Title:Evaluation of 3, 3’-Disubstituted Oxindoles Derivatives as a Potential Anti- Cancer Tyrosine Kinase Inhibitors-molecular Docking and ADME Studies
Volume: 2
Author(s): Sukhmeet Kaur, Jasneet Kaur, Kirandeep Kaur*, Raghav Mahajan, Jyotisina and Kulwinder Kaur
Affiliation:
- Department of Chemistry, Khalsa College Amritsar, Amritsar, India
Keywords:
Oxindoles, Potential anti-cancer, Tyrosine kinase, Inhibitors, Molecular docking, ADME studies.
Abstract:
Aim:
This study aims to explore the binding interactions between synthesized 3,3’-Disubstituted Oxindoles and the HCK enzyme, with the specific goal
of discovering potential anticancer agents.
Background:
Cancer presents an ongoing global health challenge, necessitating the exploration of innovative therapeutic approaches. Isatin derivatives and
pyridine compounds hold great promise for the development of anticancer drugs due to their wide-ranging biological activities. Moreover, HCK
plays a significant role in chemotherapy resistance and reduced drug efficacy in clinical settings, highlighting its importance in the intricate
network of cancer pathophysiology. There is an urgent need for targeted interventions to regulate HCK activity and enhance cancer treatment
outcomes.
Methods:
In our study, we ensured meticulous optimization of protein and ligand preparation to guarantee accurate docking simulations. We conducted
molecular docking analyses using the state-of-the-art Glide module and assessed ADME properties using the Schrödinger suite's QikProp tool.
Results:
Through molecular docking, compounds 3c and 3e have emerged as promising anticancer agents with low docking scores against Tyrosine Kinase.

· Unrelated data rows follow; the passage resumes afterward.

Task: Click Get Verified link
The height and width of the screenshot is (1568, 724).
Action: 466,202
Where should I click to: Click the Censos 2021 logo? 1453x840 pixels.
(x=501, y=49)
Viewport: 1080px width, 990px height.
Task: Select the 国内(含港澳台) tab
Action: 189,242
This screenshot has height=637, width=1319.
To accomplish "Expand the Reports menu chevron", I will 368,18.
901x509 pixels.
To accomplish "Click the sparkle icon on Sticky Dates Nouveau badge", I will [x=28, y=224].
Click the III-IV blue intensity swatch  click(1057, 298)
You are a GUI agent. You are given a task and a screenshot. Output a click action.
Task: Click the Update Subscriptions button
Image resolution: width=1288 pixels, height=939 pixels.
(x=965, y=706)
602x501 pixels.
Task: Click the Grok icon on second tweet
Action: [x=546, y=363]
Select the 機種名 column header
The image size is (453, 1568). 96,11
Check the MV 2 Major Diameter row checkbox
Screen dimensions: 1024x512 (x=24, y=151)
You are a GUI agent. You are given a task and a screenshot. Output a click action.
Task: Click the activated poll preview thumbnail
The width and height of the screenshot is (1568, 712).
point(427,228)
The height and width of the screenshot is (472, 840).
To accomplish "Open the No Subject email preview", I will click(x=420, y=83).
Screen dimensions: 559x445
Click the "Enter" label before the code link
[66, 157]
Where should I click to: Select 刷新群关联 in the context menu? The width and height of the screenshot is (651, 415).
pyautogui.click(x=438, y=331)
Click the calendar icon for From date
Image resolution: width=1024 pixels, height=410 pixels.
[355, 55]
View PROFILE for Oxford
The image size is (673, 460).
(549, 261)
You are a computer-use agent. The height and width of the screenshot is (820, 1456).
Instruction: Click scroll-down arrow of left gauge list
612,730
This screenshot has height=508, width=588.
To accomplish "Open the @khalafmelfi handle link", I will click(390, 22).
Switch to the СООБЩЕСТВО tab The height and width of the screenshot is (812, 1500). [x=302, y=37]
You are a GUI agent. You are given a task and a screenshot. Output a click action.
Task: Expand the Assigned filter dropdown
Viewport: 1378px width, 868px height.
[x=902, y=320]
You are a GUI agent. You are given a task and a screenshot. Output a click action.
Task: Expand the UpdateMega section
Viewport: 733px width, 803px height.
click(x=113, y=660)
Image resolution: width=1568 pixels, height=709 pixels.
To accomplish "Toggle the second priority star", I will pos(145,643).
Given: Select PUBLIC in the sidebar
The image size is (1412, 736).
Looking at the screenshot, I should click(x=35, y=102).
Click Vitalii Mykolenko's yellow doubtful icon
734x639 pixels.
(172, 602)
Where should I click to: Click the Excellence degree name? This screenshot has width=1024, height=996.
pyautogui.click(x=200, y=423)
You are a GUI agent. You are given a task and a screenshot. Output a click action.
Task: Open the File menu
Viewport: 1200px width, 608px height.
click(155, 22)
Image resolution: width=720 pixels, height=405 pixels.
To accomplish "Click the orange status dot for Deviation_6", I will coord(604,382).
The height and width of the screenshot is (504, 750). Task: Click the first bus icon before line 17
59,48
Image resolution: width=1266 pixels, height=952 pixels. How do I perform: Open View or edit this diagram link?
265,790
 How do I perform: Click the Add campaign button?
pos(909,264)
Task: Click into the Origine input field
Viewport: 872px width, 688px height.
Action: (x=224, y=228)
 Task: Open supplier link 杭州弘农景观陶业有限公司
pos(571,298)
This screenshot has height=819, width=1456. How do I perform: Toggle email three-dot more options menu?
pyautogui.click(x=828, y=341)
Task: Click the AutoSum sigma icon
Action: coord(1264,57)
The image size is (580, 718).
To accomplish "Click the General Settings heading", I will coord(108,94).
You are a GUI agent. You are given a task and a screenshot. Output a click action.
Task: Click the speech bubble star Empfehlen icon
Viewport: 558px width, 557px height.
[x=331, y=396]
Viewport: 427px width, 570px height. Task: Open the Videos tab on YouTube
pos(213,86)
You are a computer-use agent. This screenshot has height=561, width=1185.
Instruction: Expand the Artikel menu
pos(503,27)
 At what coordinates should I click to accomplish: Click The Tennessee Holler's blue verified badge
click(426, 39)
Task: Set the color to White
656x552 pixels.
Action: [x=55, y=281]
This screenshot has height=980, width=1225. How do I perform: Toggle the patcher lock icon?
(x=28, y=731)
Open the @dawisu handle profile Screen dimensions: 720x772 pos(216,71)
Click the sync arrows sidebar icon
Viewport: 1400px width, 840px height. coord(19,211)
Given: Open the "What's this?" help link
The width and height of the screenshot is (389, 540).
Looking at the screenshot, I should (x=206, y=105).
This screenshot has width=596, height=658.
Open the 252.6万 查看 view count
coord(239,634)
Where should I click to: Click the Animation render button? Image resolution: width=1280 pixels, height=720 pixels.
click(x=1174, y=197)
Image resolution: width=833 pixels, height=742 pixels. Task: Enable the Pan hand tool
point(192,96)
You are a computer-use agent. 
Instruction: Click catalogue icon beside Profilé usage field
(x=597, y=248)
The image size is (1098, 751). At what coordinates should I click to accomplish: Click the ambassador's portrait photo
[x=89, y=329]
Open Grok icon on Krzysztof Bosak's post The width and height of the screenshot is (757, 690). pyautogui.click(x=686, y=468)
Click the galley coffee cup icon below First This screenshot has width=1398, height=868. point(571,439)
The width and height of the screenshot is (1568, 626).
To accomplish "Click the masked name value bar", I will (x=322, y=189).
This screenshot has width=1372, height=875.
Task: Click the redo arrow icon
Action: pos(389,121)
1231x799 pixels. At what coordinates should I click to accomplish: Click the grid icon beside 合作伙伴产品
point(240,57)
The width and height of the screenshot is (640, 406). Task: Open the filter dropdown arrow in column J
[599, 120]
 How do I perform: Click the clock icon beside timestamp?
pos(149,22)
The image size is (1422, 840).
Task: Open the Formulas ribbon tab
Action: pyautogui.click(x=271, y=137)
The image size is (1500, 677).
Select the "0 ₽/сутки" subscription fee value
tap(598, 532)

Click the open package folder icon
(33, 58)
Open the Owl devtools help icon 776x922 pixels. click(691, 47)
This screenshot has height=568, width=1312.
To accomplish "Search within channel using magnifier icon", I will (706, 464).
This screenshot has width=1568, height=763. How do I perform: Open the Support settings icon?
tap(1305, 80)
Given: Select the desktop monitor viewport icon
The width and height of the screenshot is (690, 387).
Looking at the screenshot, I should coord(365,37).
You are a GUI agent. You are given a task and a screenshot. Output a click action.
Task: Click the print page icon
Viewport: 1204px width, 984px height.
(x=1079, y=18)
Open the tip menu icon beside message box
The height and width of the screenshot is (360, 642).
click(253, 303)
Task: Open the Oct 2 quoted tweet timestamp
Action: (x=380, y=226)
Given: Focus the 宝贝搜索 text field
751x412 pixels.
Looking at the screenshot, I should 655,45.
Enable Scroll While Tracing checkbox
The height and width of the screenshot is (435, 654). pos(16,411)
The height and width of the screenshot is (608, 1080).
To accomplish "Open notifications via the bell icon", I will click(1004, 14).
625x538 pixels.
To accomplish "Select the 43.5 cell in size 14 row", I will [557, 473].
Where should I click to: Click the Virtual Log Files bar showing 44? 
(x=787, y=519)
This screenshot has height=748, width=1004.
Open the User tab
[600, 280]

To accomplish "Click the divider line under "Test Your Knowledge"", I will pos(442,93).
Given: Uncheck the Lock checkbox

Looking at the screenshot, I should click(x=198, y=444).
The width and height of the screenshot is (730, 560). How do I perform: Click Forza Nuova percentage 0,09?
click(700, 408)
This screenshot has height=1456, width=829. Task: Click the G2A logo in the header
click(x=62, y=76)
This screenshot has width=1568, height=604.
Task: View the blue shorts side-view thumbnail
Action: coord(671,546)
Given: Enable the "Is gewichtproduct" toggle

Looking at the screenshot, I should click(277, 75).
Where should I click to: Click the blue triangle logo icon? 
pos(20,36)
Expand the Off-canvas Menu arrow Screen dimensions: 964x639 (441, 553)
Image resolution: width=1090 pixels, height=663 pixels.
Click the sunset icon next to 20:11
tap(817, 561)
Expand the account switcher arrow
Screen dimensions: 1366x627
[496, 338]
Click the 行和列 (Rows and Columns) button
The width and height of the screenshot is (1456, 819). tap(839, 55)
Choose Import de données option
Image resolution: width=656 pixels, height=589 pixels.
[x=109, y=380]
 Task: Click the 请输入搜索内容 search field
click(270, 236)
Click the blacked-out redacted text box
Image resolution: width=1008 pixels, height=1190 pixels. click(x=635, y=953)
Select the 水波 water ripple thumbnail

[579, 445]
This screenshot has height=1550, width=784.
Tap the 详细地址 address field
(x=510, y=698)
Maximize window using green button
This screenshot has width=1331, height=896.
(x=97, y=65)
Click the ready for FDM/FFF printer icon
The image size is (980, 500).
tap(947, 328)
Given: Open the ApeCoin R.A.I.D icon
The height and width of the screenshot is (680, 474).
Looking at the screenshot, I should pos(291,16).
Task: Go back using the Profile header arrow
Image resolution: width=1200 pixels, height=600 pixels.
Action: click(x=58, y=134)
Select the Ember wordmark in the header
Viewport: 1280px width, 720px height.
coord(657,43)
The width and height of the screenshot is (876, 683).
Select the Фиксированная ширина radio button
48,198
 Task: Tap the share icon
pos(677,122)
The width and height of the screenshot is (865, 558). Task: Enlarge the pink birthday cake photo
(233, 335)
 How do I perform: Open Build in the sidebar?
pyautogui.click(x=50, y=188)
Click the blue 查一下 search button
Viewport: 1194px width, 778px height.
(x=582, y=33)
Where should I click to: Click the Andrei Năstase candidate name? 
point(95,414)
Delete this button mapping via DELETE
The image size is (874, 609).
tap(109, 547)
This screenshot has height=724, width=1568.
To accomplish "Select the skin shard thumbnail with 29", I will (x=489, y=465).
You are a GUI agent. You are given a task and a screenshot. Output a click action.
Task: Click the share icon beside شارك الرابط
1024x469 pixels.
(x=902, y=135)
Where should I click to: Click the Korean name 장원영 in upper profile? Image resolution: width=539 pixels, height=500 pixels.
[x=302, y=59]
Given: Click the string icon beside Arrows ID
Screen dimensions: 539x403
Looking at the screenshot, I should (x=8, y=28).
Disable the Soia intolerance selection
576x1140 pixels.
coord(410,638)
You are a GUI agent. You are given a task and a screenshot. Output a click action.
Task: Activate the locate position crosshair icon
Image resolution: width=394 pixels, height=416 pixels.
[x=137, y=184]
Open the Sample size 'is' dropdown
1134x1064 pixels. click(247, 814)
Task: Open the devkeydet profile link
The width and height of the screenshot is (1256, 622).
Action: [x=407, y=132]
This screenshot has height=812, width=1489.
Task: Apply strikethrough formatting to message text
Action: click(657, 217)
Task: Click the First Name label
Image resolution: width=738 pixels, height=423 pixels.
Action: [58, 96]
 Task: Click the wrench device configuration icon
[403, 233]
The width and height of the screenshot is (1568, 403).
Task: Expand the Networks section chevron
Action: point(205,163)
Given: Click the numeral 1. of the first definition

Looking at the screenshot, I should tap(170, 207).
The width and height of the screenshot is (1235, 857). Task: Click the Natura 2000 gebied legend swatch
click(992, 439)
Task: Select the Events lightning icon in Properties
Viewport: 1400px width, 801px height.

Further ADME analysis has provided valuable insights into the compounds' in-silico behaviour, while computed dipole moments have enhanced
our understanding of their physicochemical characteristics.
Conclusion:
In this study, we explored how the synthesized compounds bind within the HCK active site, indicating potential anticancer properties. Through in
silico docking, we identified compounds 3c and 3e as possible anticancer agents, with the lowest docking scores of -7.621 and -7.602 kcal/mol
against Tyrosine Kinase. These findings emphasize the importance of computational approaches in drug discovery and offer valuable insights for
future research and development efforts.